DATA FOR THIS EXERCISE:
-- BEGIN --
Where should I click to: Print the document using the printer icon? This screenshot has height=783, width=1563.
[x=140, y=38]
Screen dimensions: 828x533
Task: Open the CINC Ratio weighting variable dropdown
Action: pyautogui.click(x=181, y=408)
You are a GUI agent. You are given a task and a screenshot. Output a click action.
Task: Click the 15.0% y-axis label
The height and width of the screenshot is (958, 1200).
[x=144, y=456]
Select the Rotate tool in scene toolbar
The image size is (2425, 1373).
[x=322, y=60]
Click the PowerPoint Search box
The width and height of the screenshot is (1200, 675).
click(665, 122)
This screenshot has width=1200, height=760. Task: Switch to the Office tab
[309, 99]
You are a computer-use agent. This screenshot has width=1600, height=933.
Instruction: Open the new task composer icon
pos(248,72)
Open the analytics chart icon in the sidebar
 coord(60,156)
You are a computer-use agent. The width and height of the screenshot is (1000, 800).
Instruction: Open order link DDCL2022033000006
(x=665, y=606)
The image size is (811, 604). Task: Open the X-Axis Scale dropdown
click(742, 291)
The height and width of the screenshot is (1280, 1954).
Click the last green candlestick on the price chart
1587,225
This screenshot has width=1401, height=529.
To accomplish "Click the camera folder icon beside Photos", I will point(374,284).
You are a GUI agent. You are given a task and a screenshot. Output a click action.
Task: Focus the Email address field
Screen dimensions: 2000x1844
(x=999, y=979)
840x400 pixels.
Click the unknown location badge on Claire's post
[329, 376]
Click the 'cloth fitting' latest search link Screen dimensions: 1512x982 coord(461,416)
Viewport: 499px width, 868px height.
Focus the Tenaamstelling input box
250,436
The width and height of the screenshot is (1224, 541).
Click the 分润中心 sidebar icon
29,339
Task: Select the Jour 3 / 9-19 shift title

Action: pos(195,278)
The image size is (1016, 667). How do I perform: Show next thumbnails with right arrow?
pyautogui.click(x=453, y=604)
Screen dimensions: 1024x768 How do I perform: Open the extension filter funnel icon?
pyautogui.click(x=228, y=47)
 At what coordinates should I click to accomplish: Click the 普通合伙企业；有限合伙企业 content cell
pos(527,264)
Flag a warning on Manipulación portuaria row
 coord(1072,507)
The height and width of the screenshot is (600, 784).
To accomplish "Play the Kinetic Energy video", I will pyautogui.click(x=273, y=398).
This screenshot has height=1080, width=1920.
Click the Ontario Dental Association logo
-- END --
PROBLEM: Copy out the entries above exactly as they appear, from the first line through the line containing "coord(60,156)", including that line.

ANSWER TO THIS PROBLEM:
Where should I click to: Print the document using the printer icon? This screenshot has height=783, width=1563.
[x=140, y=38]
Screen dimensions: 828x533
Task: Open the CINC Ratio weighting variable dropdown
Action: pyautogui.click(x=181, y=408)
You are a GUI agent. You are given a task and a screenshot. Output a click action.
Task: Click the 15.0% y-axis label
The height and width of the screenshot is (958, 1200).
[x=144, y=456]
Select the Rotate tool in scene toolbar
The image size is (2425, 1373).
[x=322, y=60]
Click the PowerPoint Search box
The width and height of the screenshot is (1200, 675).
click(665, 122)
This screenshot has width=1200, height=760. Task: Switch to the Office tab
[309, 99]
You are a computer-use agent. This screenshot has width=1600, height=933.
Instruction: Open the new task composer icon
pos(248,72)
Open the analytics chart icon in the sidebar
 coord(60,156)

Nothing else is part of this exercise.